Global Adversarial Attacks for Assessing Deep Learning Robustness
This work addresses the robustness of deep learning for safety-critical applications by highlighting a previously overlooked global vulnerability, though it is incremental in extending adversarial attack methods.
The authors tackled the problem of assessing global robustness in deep neural networks by introducing global adversarial attacks, which generate pairs of close examples with different predicted labels, and demonstrated that even models hardened with strong local adversarial training remain vulnerable to these attacks.

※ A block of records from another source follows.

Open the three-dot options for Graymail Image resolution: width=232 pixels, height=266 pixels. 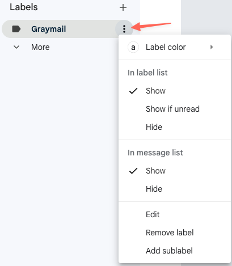pyautogui.click(x=124, y=29)
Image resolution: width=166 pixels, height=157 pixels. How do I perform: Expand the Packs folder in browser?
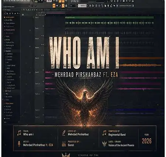[x=7, y=100]
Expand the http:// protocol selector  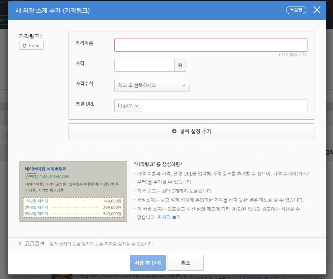point(128,106)
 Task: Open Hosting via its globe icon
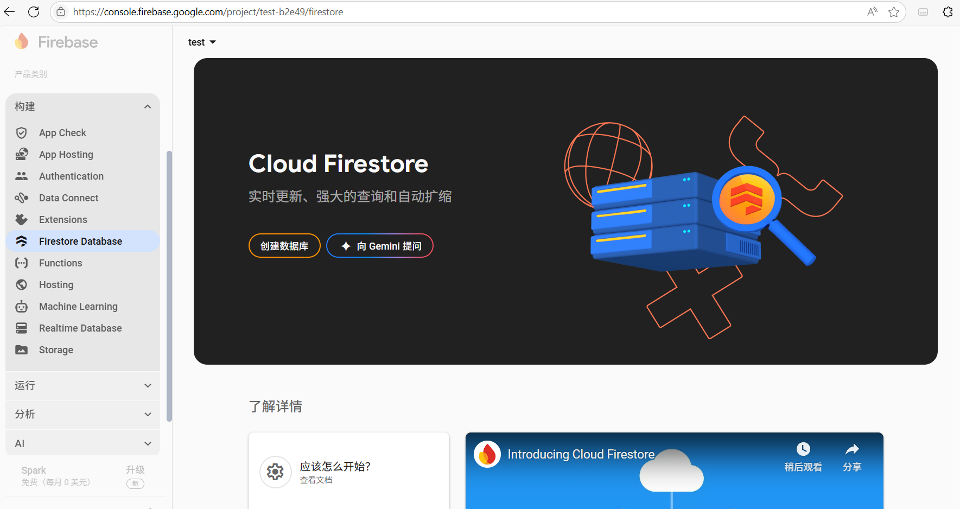[22, 285]
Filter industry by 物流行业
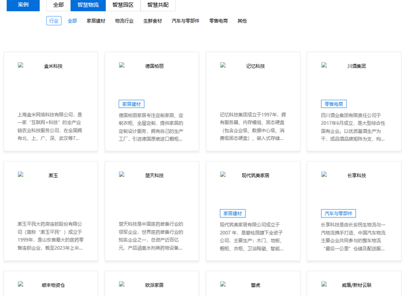 [x=124, y=21]
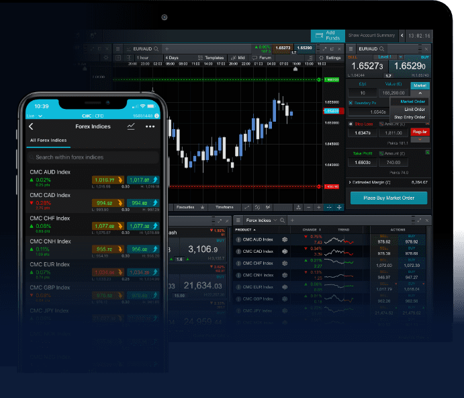Open chart Settings gear

tap(330, 58)
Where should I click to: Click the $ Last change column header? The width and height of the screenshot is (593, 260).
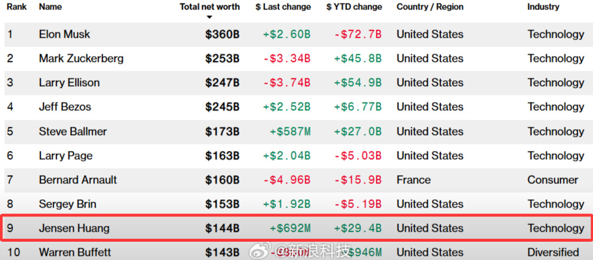coord(283,7)
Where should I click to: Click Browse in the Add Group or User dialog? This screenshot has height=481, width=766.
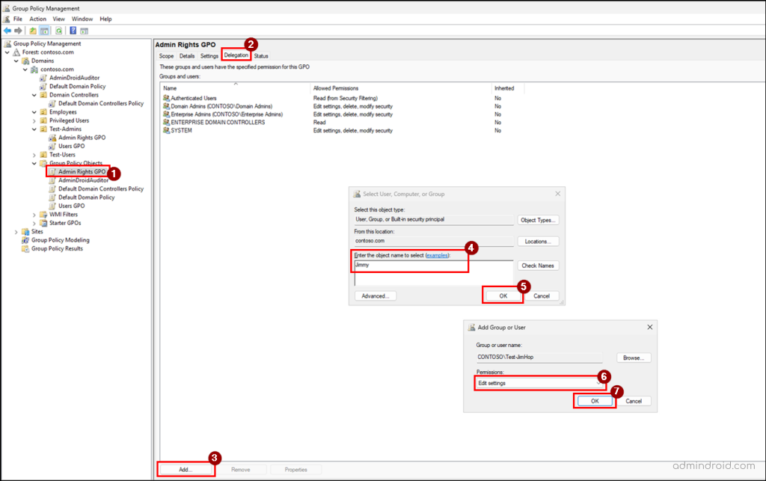(634, 357)
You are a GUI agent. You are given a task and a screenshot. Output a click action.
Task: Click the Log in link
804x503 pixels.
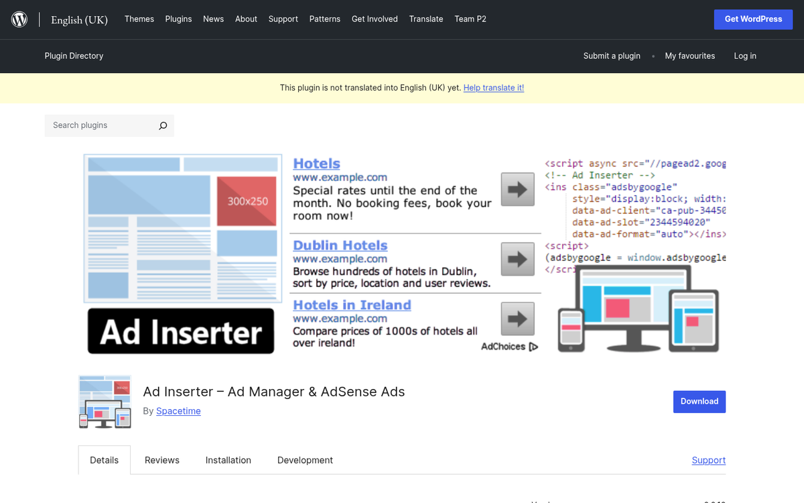point(745,56)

It has been shown that deep neural networks (DNNs) may be vulnerable to adversarial attacks, raising the concern on their robustness particularly for safety-critical applications. Recognizing the local nature and limitations of existing adversarial attacks, we present a new type of global adversarial attacks for assessing global DNN robustness. More specifically, we propose a novel concept of global adversarial example pairs in which each pair of two examples are close to each other but have different class labels predicted by the DNN. We further propose two families of global attack methods and show that our methods are able to generate diverse and intriguing adversarial example pairs at locations far from the training or testing data. Moreover, we demonstrate that DNNs hardened using the strong projected gradient descent (PGD) based (local) adversarial training are vulnerable to the proposed global adversarial example pairs, suggesting that global robustness must be considered while training robust deep learning networks.